Die Versicherungsgesellschaften stellen sich auf das geänderte Suchverhalten ein – wenn auch nicht auf allen Kanälen. Zwar nutzen mittlerweile fast alle Versicherer (98,3 Prozent) das Internet, um Nachwuchskräfte anzuwerben. Kein anderer Weg der Mitarbeitergewinnung ist derart populär (siehe Tabelle). Soziale Netzwerke zur Nachwuchsakquise spielen jedoch nur für rund jedes dritte Unternehmen eine Rolle (36 Prozent). Der wichtigste Kanal ist für die Mehrheit der Anbieter die eigene Webseite (96,4 Prozent), gefolgt von Online-Jobbörsen (89,3 Prozent) und der IHK-Lehrstellenbörse (67,9 Prozent, Mehrfachnennungen möglich).
Vergleichsweise niedrige Abbrecher-Quote im ersten Ausbildungsjahr
Die durchschnittliche Anzahl der Bewerbungen pro neu angebotenem Ausbildungsplatz in der Assekuranz betrug im Jahr 2015 rund 31, berichtet das BWV. Erhält ein Azubi den Ausbildungsplatz, tritt er ihn in der Regel auch an: bei rund 68 Prozent der Unternehmen starten alle Auszubildenden.
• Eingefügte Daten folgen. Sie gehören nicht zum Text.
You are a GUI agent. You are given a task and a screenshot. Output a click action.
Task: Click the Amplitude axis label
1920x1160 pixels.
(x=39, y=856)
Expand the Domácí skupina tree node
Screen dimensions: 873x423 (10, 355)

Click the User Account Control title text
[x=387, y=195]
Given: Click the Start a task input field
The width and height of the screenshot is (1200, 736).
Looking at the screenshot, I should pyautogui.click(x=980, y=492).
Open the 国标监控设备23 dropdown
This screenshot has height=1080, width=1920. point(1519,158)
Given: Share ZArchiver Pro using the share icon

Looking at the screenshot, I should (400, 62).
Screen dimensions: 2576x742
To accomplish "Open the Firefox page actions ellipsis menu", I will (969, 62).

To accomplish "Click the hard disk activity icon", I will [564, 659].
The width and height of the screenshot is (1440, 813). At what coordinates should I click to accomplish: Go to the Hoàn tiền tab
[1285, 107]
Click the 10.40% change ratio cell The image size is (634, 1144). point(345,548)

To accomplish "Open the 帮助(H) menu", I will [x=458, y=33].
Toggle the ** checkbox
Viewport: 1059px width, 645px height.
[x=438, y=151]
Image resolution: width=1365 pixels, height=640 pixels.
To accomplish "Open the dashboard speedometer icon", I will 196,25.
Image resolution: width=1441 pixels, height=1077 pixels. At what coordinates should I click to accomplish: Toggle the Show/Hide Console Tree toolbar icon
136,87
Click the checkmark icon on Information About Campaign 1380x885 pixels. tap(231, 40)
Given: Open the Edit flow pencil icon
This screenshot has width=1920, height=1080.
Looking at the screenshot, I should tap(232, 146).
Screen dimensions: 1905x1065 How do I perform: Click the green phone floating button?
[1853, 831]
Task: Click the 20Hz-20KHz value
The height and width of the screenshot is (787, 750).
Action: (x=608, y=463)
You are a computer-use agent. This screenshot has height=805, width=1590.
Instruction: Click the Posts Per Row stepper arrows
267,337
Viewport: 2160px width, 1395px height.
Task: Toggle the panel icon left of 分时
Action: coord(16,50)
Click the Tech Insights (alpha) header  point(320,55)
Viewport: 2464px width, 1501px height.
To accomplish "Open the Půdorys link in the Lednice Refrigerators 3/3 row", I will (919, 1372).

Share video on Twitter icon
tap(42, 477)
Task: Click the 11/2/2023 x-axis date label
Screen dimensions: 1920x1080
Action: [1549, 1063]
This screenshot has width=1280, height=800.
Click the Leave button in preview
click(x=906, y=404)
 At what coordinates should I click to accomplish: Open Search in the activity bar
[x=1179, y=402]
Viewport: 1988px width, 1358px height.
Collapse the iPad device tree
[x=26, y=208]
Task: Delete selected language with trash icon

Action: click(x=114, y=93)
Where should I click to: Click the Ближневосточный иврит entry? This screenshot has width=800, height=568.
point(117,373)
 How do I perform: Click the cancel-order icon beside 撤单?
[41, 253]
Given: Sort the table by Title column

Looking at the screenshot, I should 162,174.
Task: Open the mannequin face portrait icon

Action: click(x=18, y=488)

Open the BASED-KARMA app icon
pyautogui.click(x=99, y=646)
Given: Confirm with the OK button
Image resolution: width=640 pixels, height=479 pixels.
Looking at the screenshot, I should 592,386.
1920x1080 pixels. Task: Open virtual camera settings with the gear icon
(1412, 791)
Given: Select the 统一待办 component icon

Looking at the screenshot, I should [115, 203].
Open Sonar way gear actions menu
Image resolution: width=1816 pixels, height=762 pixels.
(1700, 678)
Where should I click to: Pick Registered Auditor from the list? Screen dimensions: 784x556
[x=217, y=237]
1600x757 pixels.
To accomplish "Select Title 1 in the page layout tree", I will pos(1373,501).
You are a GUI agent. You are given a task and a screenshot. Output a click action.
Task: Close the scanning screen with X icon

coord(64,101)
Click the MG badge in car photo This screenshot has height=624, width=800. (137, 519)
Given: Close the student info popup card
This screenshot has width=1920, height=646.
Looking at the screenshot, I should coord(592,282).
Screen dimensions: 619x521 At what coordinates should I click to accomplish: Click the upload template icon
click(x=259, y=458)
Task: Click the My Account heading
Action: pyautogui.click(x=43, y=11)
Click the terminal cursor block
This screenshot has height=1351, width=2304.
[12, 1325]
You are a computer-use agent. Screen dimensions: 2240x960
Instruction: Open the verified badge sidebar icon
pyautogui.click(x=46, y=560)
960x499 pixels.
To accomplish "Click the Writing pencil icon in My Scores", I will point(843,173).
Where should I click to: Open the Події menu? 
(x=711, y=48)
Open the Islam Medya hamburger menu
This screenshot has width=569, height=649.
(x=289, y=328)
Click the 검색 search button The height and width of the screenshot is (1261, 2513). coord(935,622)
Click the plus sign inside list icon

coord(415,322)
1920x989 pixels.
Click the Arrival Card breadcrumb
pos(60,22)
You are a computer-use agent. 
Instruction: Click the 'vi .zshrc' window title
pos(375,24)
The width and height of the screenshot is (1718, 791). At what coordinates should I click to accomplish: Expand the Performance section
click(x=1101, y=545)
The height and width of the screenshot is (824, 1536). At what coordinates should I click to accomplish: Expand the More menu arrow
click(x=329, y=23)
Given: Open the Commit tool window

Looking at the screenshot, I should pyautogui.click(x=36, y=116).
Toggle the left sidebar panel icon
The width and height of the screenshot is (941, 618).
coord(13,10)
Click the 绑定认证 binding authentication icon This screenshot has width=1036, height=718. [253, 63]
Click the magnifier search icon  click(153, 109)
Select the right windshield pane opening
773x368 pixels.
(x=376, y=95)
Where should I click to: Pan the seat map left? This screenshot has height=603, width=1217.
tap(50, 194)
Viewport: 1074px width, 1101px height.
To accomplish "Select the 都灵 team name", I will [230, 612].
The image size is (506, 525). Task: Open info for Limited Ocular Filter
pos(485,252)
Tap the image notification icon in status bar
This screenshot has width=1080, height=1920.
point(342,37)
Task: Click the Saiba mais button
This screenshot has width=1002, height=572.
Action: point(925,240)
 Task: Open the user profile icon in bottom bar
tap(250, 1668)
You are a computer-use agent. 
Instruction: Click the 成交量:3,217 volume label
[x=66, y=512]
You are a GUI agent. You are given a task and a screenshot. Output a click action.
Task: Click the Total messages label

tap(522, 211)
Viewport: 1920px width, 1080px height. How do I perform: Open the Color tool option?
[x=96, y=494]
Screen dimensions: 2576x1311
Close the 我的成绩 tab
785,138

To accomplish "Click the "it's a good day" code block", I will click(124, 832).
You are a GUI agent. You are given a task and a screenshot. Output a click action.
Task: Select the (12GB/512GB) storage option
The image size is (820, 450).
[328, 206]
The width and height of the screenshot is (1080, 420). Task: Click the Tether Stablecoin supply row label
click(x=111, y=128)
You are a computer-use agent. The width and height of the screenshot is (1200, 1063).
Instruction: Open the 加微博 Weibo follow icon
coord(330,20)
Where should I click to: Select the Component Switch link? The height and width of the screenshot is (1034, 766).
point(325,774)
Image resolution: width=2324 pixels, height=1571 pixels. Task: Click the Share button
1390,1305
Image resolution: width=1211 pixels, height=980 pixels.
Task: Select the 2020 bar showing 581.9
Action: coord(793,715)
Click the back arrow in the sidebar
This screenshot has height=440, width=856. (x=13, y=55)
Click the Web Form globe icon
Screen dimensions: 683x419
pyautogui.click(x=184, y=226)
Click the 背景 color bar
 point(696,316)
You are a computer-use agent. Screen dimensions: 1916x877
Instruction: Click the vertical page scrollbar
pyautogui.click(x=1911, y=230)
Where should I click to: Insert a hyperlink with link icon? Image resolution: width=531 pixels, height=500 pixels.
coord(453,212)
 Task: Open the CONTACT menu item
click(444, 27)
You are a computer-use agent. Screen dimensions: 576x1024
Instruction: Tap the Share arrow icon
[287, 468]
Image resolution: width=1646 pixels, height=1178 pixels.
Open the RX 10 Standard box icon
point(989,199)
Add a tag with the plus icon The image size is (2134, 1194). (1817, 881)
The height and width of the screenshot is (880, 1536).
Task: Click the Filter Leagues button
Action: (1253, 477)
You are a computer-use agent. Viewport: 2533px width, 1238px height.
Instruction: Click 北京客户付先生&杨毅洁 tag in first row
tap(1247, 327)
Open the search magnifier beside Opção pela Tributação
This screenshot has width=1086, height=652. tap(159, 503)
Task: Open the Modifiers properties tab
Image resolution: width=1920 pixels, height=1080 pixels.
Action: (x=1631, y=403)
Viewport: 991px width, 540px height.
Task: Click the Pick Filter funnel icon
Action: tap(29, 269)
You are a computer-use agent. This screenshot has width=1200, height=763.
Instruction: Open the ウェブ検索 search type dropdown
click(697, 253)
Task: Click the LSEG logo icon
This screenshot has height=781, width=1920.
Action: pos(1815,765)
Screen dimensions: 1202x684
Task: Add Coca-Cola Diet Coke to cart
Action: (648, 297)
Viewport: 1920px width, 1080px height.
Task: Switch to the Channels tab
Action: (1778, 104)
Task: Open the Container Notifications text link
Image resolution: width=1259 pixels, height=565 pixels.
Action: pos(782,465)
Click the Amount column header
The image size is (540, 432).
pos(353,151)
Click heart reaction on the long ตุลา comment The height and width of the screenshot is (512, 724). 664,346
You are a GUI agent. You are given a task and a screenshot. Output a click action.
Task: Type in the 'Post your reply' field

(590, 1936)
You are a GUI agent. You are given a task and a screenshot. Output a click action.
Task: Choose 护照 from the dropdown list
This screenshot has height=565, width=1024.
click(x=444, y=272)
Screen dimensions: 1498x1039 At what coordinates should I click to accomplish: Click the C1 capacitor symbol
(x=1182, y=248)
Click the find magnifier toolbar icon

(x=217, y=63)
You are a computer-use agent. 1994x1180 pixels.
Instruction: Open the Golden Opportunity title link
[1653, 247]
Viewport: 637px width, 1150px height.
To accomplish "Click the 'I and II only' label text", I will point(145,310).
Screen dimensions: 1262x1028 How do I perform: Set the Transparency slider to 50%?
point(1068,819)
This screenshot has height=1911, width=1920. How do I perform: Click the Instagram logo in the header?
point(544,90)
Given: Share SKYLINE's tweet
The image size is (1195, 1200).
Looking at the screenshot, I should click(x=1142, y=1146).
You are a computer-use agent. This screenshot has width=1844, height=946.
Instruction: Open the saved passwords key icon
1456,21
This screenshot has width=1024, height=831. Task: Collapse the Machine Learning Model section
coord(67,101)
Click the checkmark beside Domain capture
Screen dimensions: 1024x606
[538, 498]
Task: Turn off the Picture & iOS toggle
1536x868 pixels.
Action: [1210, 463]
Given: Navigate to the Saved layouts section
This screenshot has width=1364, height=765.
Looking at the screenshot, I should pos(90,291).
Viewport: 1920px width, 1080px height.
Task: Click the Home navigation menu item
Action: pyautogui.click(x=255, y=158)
Die Abbrecher-Quote im ersten Jahr beträgt laut Bildungswerk 8,3 Prozent, davon 64 Prozent noch während der Probezeit. Branchenübergreifend ist das ein sehr guter Wert, denn die deutsche Wirtschaft hat grundsätzlich mit vielen Abbrechern zu kämpfen. Laut einer Erhebung des Bundesinstitutes für Berufsbildung von 2014 scheidet jeder vierte Azubi vorzeitig aus – besonders betroffen sind die Berufszweige Restaurantfachmann (50,7 Prozent Abbrecher), Koch (48,4 Prozent) und Gebäudereiniger (46,2 Prozent).
Auch die Zahl der Ausbildungsplätze, die nicht besetzt werden konnten, war mit 6,3 Prozent der Ausbildungsplätze vergleichsweise niedrig. Als wichtigsten Grund hierfür nannten die Unternehmen die unzureichende Qualität der Bewerber. Häufig seien Neubesetzungen allerdings auch nicht mehr möglich, wenn ein geplanter Azubi kurzfristig abspringt.
Jeder zweite Azubi erhält unbefristeten Vertrag
Vor Prüfungen muss den Versicherungs-Azubis nicht bangen. Nahezu alle Auszubildenden, die 2015 zu den schriftlichen Prüfungen der IHK antraten, bestanden ihre Abschlussprüfung (98,7 Prozent). Der Großteil davon wurde von den Versicherungsunternehmen in den Innen- oder Außendienst übernommen (67,1 Prozent). Einen unbefristeten Arbeitsvertrag erhielt jeder zweite Azubi, der vom Versicherer ein Stellenangebot erhielt (50 Prozent), die andere Hälfte erst einmal ein befristetes Arbeitsverhältnis. Fast 33 Prozent der fertig Ausgebildeten haben das Unternehmen 2015 verlassen: 19 Prozent, um ein Studium aufzunehmen.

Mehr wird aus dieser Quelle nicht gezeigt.